**Supplied material:**
····················

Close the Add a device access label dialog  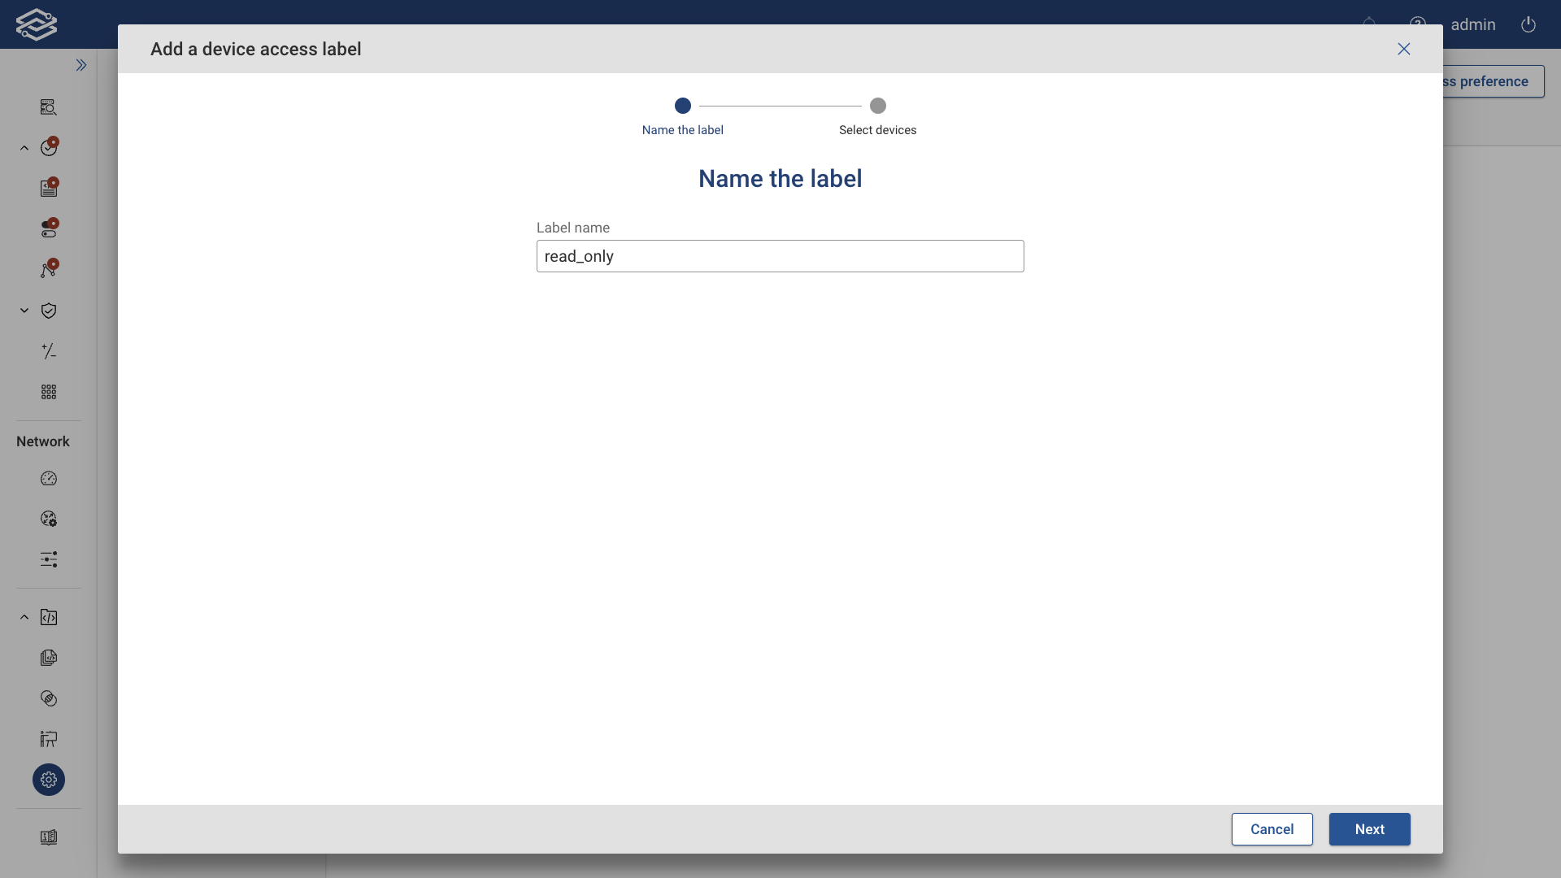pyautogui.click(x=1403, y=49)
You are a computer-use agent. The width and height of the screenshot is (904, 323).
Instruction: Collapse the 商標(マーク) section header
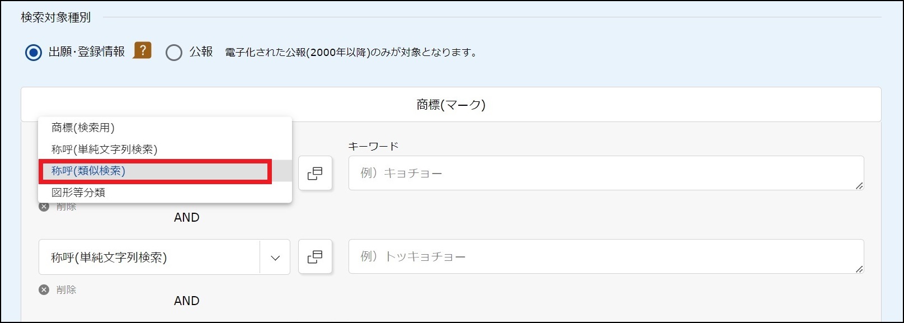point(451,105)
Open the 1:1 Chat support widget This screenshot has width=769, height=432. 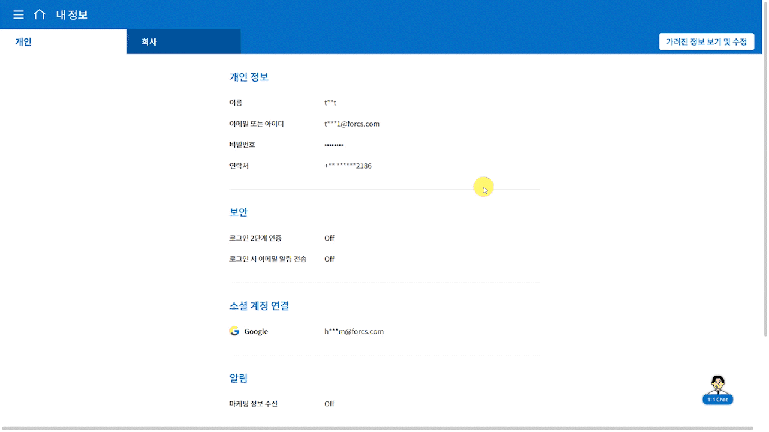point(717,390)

····················

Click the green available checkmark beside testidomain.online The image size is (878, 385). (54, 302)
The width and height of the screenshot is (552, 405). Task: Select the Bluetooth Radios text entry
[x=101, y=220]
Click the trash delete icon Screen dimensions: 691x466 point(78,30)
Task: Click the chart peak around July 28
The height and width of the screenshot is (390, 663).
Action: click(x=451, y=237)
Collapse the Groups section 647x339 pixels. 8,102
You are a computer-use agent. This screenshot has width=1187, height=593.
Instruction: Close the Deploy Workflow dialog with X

····················

**Work to complete:**
Can you write out the rows from the one containing "Task: Click the chart peak around July 28" down through the one containing "Instruction: Close the", both included, copying each character unchanged?

**Reply:**
Task: Click the chart peak around July 28
The height and width of the screenshot is (390, 663).
Action: click(x=451, y=237)
Collapse the Groups section 647x339 pixels. 8,102
You are a computer-use agent. This screenshot has width=1187, height=593.
Instruction: Close the Deploy Workflow dialog with X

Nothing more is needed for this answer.